Is it possible for a work of abstraction to be moving, as opposed to merely evocative or suggestive? Howard Hodgkins’ works, to use the example of a painter, have such an effect on me; they exude nostalgia for a specific time and place that I react to emotionally, and they do so without physically rendering a place. And so it is with Love Song. The film, with or without the hint of Brakhage’s description, conveys the memory of — or meditation on — pleasure, and its extraordinary craftsmanship belying a sense of ease and mastery with which the film unfolds.

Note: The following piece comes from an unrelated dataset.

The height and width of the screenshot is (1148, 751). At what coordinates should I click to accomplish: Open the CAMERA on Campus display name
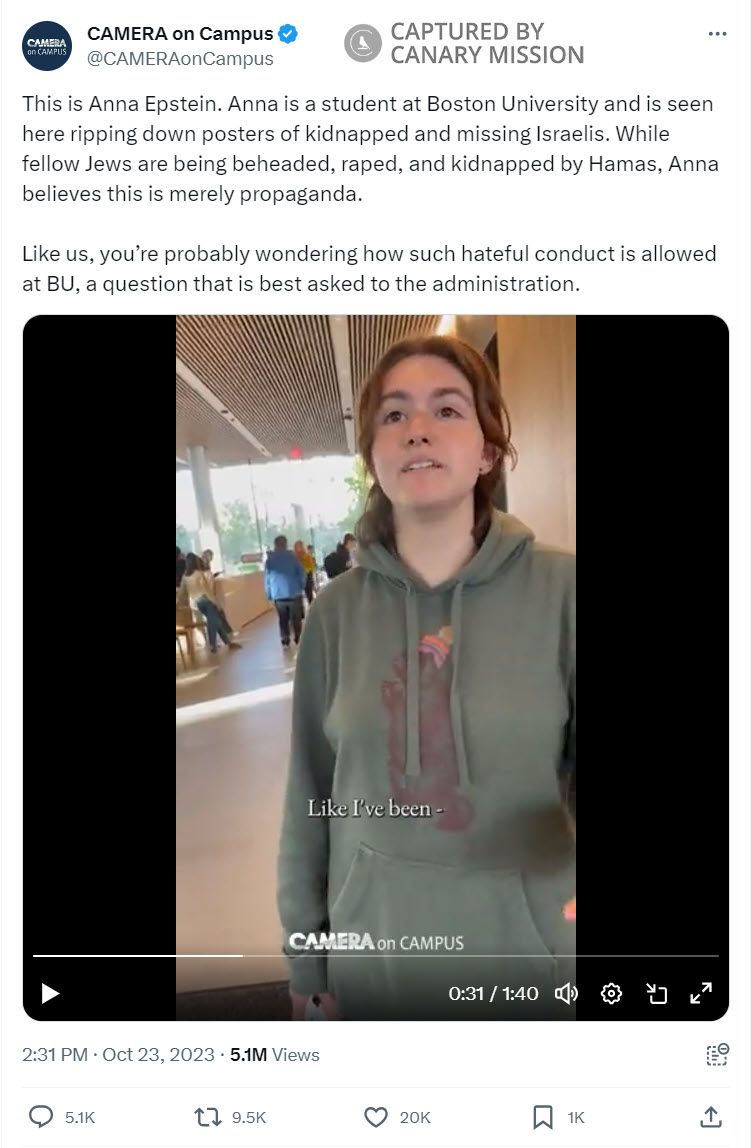tap(180, 34)
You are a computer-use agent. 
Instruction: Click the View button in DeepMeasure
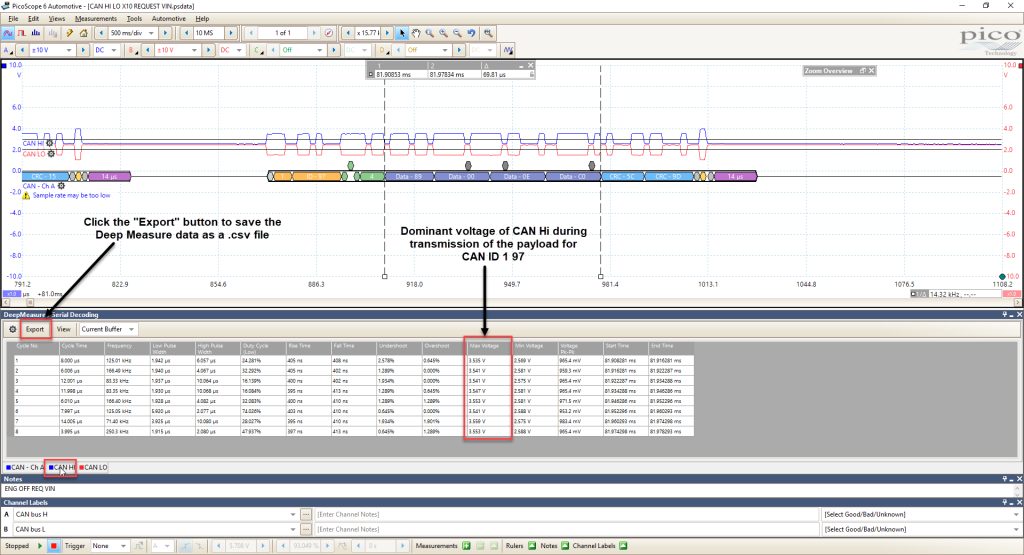pyautogui.click(x=63, y=329)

Initially I described Brakhage as an experimental filmmaker, and, indeed, that’s how you’ll popularly find him described. And in the beginning of his career, he was. But by the time that Love Song was made, Brakhage had long since stopped “experimenting,” per se. He had found a mature style and developed the tools with which to express it, and his mastery of his chosen medium was evident. If we call his films “experimental,” it’s because no other filmic term fits his style. Perhaps the best way to name Brakhage’s unique, immediately recognizable style is just as Criterion has done, with the artistic signature: By Brakhage.